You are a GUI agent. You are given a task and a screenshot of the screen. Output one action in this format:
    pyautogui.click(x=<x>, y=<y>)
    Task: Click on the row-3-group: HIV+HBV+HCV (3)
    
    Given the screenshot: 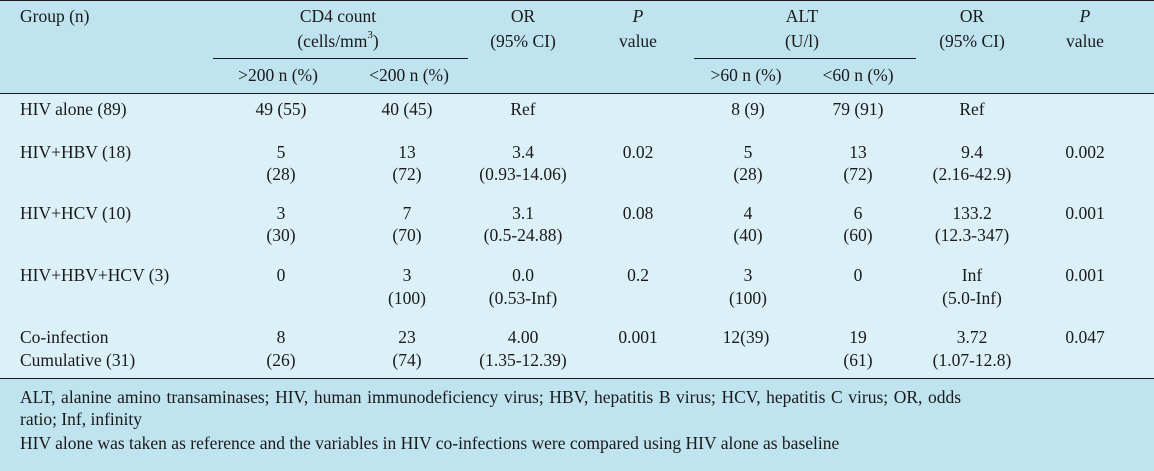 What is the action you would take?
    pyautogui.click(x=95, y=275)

-*-*-

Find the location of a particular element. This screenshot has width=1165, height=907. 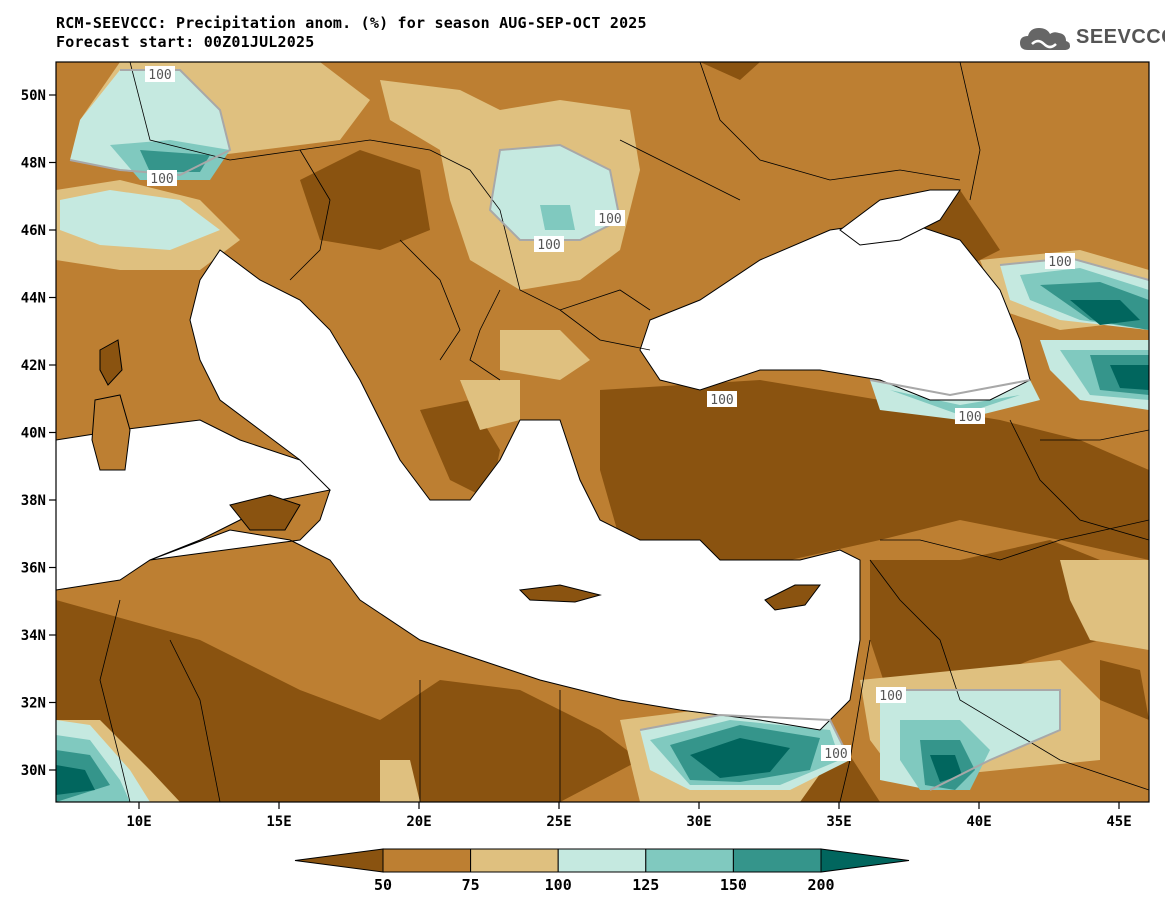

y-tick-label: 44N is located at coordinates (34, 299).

-*-*-

## To-do item
Can you copy out, word for word, the text starting at the line containing "Find the location" and ending at the line containing "y-tick-label: 44N is", including both of those lines but leaving out the pictures?

## Output for this task
Find the location of a particular element. This screenshot has width=1165, height=907. 

y-tick-label: 44N is located at coordinates (34, 299).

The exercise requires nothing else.